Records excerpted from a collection
- - - -

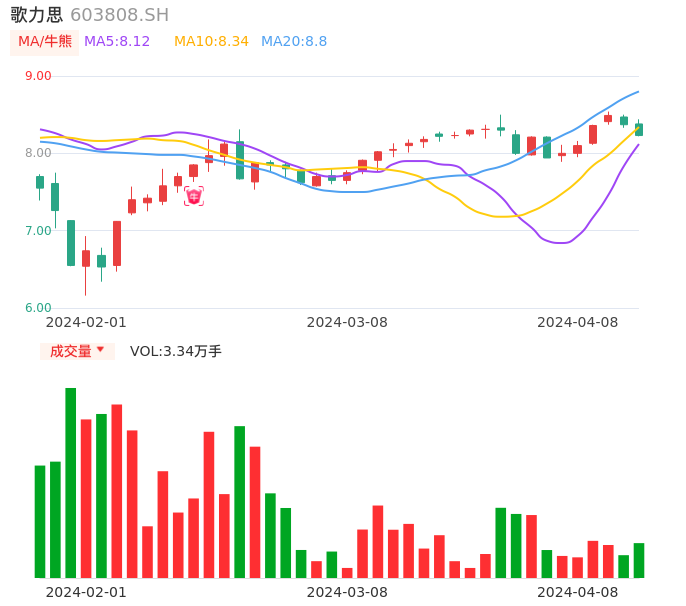The image size is (686, 606).
Task: Click the 9.00 price axis label
Action: coord(38,76)
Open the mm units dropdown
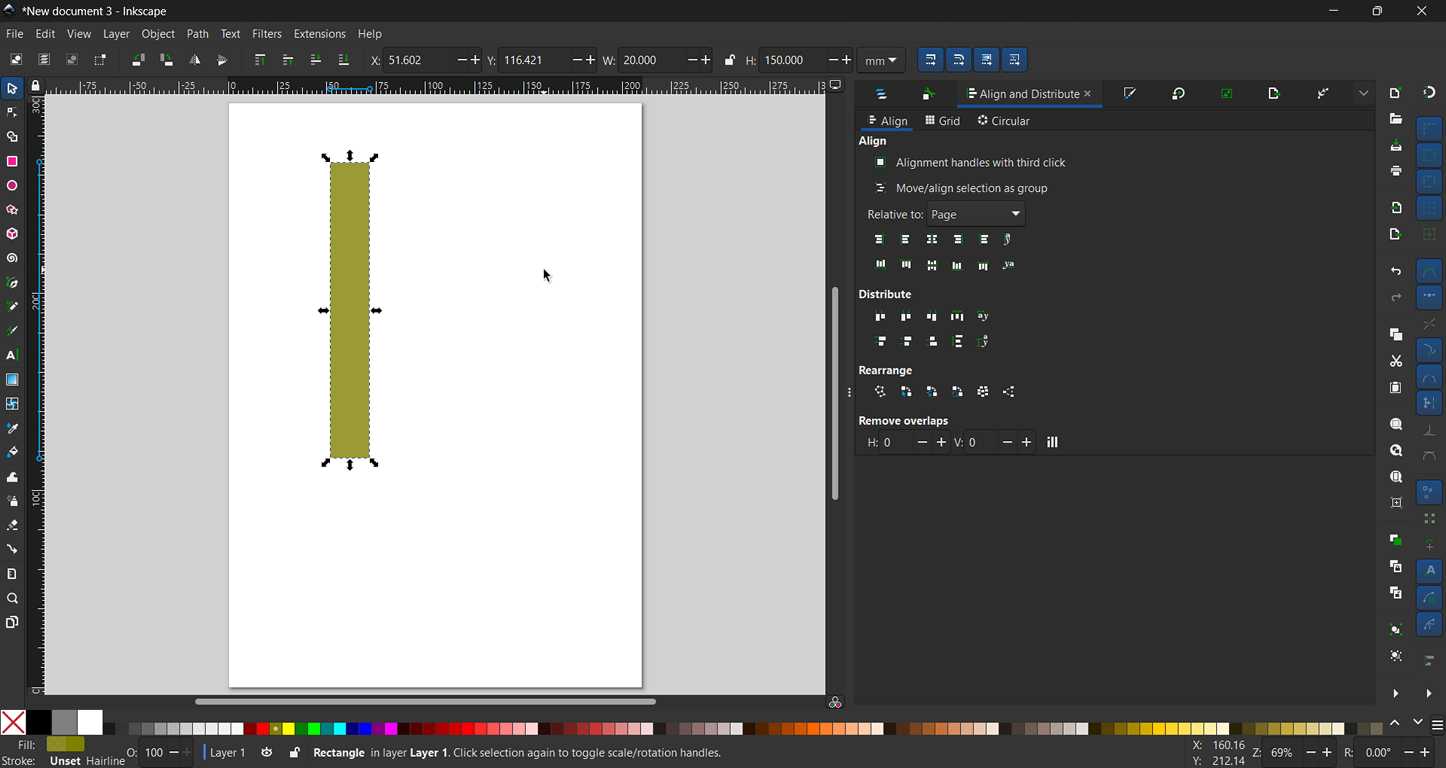The width and height of the screenshot is (1446, 768). tap(881, 61)
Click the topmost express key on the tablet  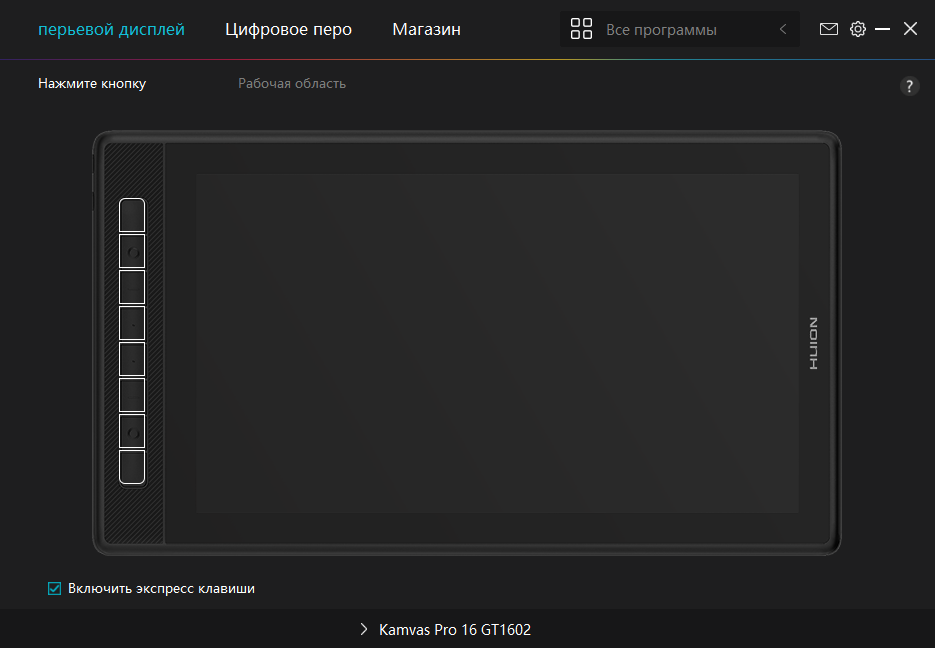point(132,215)
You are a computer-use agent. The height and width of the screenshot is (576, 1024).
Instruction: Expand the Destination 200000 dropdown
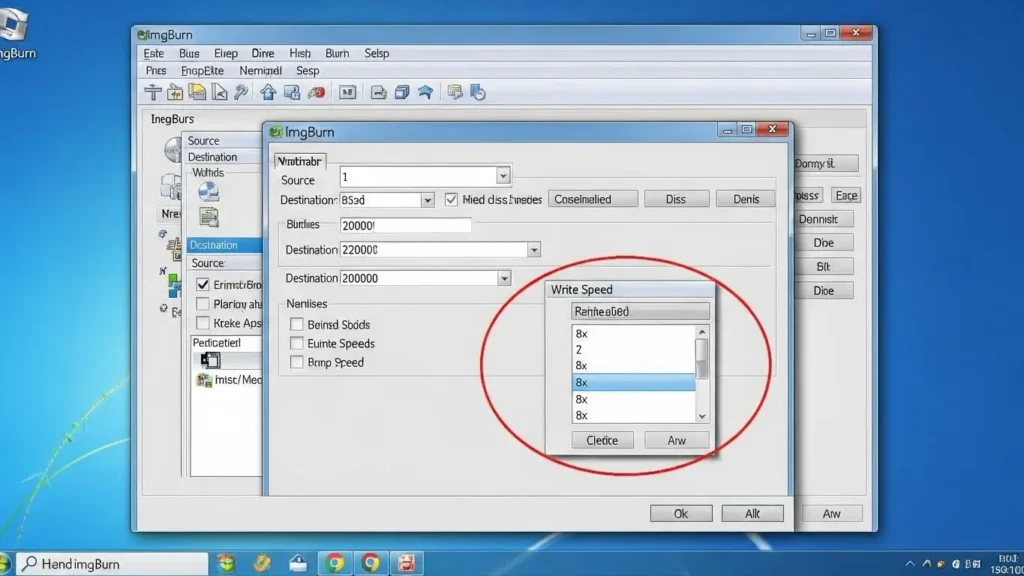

- - - -

### WORK ITEM
Your answer should hold only the lines from the line with "You are a computer-use" through the closing line of the records, restated exactly and free of pictures.

### ANSWER SECTION
You are a computer-use agent. The height and width of the screenshot is (576, 1024).
Instruction: Expand the Destination 200000 dropdown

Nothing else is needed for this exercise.